And now for your viewing pleasure, Subarus crashing into walls. When we started JNC in 2006, you couldn’t get a Japanese automaker to cough up some vintage footage if your threatened the CEO’s grandchildren at gunpoint. Nowadays, they’re more than happy to promote their histories, even if it’s a cringe-inducing montage of old cars getting destroyed for the greater good. It’s interesting to note that Fuji Heavy was conducting pedestrian safety tests as far back as the first-generation Leone.
AHHHH! WHY DID YOU POST AN FF-1 CRASHING INTO A WALL CAUSE YOU KNEW THAT WOULD MAKE ME SO SAD OMG!!!
🙁 🙁 🙁
Seeing them crash that STi and BRZ gave me a sad. I hope that they do it with a vehicle that had a defect or flaw, but not a street ready vehicle. Oh well…
The whole point of crash testing is to use a 100% customer representative car. If you used a defective vehicl you would invalidate the test.
Most of the ones crashed by the manufacturers themselves are development mules of some sort.
I knew watching that was a bad idea. I think you broke my soul Ben.
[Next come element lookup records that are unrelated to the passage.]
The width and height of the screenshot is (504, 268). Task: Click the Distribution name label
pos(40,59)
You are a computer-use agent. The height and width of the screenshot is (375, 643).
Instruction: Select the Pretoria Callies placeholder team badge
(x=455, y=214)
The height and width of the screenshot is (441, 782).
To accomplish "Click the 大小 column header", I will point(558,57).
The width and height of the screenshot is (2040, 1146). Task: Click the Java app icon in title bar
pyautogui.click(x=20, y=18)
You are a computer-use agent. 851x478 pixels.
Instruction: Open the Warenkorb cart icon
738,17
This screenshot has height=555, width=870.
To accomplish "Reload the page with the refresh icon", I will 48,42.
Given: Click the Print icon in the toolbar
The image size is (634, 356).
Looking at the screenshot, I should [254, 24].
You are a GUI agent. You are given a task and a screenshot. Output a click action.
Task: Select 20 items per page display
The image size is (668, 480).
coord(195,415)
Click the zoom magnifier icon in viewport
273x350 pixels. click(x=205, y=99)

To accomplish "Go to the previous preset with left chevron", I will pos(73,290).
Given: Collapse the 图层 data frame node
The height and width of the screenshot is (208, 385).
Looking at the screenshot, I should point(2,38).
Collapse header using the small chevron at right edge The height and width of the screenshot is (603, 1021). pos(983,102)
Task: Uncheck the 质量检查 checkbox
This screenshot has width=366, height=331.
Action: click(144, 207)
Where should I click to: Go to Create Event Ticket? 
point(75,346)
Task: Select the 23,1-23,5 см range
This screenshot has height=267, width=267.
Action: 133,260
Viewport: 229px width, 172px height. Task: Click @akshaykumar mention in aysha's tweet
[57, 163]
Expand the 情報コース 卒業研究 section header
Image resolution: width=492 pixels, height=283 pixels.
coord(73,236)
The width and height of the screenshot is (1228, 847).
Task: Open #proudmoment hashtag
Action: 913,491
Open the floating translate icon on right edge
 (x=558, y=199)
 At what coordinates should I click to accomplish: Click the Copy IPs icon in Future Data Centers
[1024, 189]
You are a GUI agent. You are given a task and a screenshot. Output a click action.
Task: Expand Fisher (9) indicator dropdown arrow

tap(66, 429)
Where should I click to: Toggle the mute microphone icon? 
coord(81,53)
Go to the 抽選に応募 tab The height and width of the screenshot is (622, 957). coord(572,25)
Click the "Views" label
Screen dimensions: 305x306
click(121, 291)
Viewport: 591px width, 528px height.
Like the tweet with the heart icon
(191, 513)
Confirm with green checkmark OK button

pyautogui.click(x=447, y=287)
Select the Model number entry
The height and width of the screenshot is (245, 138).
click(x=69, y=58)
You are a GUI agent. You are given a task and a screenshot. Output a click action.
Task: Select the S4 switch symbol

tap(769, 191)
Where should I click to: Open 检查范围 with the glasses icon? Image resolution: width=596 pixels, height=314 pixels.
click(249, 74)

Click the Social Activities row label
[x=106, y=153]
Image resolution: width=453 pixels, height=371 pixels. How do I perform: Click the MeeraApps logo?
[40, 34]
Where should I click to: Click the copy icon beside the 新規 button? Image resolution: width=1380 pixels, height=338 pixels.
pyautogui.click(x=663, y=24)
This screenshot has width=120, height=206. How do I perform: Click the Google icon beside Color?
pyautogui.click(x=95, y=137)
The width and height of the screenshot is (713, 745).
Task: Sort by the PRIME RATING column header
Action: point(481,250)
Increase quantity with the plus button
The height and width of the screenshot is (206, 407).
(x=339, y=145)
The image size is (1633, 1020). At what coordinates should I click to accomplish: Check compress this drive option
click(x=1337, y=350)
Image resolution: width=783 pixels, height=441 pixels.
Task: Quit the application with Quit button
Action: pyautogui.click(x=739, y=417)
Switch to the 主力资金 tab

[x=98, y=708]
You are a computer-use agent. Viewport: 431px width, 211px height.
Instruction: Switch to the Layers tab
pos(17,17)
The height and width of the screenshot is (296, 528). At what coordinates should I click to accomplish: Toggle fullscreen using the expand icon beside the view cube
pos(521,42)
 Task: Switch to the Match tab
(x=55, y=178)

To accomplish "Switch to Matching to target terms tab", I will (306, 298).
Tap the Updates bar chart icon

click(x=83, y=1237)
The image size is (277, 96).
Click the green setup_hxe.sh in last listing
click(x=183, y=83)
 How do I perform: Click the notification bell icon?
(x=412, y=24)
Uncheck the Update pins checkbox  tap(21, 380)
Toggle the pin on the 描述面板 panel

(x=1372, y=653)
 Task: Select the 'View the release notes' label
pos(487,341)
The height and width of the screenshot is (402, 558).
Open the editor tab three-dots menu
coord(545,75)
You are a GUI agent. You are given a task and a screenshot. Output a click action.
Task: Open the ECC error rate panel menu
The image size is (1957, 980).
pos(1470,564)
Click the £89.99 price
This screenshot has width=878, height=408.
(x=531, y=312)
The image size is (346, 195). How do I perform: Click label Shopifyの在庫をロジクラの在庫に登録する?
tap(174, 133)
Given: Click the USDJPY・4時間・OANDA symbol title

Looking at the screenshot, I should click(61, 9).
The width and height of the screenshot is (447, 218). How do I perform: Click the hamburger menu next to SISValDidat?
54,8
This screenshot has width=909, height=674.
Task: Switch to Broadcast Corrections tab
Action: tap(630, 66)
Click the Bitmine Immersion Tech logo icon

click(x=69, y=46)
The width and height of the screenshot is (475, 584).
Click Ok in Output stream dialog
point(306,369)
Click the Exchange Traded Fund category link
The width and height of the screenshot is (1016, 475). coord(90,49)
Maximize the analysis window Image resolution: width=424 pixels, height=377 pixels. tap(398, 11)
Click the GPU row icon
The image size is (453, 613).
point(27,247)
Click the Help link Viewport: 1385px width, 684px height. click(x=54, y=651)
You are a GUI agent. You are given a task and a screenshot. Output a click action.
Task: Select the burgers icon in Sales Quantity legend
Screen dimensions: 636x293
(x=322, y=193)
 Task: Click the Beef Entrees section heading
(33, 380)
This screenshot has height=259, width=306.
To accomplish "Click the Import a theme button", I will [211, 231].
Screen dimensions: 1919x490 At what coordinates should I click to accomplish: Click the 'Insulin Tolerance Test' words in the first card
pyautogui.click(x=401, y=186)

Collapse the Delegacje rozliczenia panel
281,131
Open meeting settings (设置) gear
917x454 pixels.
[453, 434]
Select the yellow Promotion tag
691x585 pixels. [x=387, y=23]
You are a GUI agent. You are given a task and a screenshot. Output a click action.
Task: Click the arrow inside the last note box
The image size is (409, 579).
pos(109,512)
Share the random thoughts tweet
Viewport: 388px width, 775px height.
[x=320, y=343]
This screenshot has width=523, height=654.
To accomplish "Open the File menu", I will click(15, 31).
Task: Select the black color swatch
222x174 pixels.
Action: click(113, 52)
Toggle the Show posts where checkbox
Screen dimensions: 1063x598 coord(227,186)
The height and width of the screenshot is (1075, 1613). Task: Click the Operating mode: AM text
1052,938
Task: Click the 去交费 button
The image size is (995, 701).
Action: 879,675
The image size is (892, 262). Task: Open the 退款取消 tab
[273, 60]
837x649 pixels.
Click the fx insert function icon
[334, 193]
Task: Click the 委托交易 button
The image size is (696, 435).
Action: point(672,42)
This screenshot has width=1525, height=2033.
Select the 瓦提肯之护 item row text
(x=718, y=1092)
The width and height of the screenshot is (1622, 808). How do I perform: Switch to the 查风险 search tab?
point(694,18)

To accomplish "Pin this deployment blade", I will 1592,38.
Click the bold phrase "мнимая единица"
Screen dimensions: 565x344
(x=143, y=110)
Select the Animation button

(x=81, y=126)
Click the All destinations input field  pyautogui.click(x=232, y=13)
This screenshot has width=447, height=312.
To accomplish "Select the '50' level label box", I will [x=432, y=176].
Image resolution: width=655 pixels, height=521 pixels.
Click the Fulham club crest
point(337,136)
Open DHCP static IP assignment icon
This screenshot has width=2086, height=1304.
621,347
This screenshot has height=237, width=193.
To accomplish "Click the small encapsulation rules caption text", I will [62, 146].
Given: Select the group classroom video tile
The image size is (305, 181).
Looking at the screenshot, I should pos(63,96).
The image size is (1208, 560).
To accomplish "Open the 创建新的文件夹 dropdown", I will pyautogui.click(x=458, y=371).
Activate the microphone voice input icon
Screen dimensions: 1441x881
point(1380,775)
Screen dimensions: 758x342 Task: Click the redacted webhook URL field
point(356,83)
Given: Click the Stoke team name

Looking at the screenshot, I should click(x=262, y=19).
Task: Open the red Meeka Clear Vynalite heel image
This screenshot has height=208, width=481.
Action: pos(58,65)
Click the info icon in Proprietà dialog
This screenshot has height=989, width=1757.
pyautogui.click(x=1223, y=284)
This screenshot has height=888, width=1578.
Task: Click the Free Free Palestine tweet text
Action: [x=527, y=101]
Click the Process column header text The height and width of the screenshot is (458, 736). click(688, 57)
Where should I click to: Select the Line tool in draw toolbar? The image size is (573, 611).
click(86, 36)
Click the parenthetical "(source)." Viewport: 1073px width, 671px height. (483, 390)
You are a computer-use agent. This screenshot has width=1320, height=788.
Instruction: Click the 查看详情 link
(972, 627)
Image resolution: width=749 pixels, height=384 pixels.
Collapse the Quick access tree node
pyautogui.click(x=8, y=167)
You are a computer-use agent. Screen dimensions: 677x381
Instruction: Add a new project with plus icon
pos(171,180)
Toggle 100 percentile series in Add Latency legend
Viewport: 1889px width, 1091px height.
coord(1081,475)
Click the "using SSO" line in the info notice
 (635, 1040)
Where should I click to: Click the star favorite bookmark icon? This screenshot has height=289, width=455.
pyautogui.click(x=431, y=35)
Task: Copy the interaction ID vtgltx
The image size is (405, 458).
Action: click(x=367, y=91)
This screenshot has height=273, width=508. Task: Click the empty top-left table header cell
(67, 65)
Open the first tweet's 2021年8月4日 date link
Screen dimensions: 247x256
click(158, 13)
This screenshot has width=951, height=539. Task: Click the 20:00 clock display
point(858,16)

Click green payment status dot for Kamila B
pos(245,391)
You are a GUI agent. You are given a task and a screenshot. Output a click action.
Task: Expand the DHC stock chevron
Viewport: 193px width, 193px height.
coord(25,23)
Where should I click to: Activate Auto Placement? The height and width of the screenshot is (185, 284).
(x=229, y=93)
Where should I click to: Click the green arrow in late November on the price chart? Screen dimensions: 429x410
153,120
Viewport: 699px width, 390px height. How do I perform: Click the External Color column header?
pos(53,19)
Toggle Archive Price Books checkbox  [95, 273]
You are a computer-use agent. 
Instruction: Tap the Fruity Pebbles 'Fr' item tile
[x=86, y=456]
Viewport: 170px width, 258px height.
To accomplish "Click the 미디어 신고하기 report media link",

Anyone else notice the net thing deploy from the car in the pedestrian crash safety test?
That is really quite interesting. I wonder if it was purely experimental, or perhaps had some hope of production?
The FF-1 doesn’t look too bad. Compare it to a contemporary Saab 99 which was billed as a “safe” car, and you’ll see Subaru was not far off. Pay attention to the A pillar and the footwells.
I can’t quickly find any late 60’s American crash testing, but the NHTSA was established in 1970 after five years of finger twiddling so there probably wasn’t much done to begin with. For sure, the early 60’s posted terrible results.